人胃癌細胞實驗要點及說明：
1．本方法適用于貼壁細胞培養，而不適用于懸浮細胞培養，懸浮細胞可使用滴片法； 
2．所使用的蓋玻片應該為優質玻璃制造，并經過鉻酸洗液處理； 
3．蓋玻片非常薄，易碎，取放蓋玻片時動作要輕； 
4．如果需要更多生長狀態一致的細胞，可以使用較大的培養皿，但不宜過大，以避免培養液的浪費和增加污染機率； 
5．如果細胞貼壁生長能力較差，可將蓋玻片在0.5%多聚賴氨酸溶液中浸泡5-10分鐘并自然晾干。 注意事項：
實驗進行前，無菌室及無菌操作臺（laminarflow）以紫外燈照射30-60分鐘滅菌，以70%ethanol擦拭無菌操作抬面，并開啟無菌操作臺風扇運轉10分鐘后，才開始實驗操作；每次操作只處理一株細胞株，且即使培養基相同亦不共享培養基，以避免失誤混淆或細胞間污染。

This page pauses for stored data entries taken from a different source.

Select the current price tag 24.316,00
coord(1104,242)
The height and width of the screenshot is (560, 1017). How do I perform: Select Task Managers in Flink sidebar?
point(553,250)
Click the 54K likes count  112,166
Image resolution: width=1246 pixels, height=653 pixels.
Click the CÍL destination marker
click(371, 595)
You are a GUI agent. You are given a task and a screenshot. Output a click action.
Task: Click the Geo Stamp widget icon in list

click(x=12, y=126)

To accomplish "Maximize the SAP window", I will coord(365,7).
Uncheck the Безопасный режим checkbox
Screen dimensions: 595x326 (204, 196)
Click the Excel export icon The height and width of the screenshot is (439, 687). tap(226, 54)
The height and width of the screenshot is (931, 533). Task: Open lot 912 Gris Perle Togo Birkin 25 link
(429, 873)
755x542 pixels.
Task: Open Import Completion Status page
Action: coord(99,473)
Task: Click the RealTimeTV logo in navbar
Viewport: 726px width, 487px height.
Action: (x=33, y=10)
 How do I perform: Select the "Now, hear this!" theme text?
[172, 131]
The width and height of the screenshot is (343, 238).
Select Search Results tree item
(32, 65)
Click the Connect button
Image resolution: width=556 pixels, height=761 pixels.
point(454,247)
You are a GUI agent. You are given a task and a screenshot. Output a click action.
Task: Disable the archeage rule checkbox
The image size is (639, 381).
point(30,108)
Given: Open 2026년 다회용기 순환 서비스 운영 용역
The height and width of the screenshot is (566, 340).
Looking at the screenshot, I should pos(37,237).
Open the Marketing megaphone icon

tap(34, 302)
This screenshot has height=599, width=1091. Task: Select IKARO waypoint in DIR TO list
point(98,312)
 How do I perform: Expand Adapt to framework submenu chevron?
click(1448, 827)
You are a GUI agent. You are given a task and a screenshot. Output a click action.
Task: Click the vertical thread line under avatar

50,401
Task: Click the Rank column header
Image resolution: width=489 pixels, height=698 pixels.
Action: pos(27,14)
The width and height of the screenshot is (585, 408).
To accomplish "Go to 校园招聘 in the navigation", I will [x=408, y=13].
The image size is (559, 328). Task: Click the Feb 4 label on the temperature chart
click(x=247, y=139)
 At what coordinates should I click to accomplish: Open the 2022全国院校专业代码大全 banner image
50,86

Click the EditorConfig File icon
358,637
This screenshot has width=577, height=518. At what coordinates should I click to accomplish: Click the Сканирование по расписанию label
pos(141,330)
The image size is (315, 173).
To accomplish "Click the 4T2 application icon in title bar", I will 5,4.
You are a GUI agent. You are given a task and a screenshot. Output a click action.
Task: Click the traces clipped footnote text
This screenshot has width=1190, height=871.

實驗完畢后，將實驗物品帶出工作臺，以70%ethanol擦拭無菌操作抬面；
操作間隔應讓無菌操作臺運轉10分鐘以上后，再進行下一個細胞株之操作；無菌操作工作區域應保持清潔及寬敞，必要物品，例如試管架、吸管吸取器或吸管盒等可以暫時放置，其它實驗用品用完即應移出，以利于氣流之流通。實驗用品以70%ethanol擦拭后才帶入無菌操作臺內。實驗操作應在抬面之中央無菌區域，勿在邊緣之非無菌區域操作；
小心取用無菌之實驗物品，避免造成污染。勿碰觸吸管尖頭部或是容器瓶口，亦不要在打開之容器正上方操作實驗。容器打開后，以手夾住瓶蓋并握住瓶身，傾斜約45°角取用，盡量勿將瓶蓋蓋口朝上放置桌面。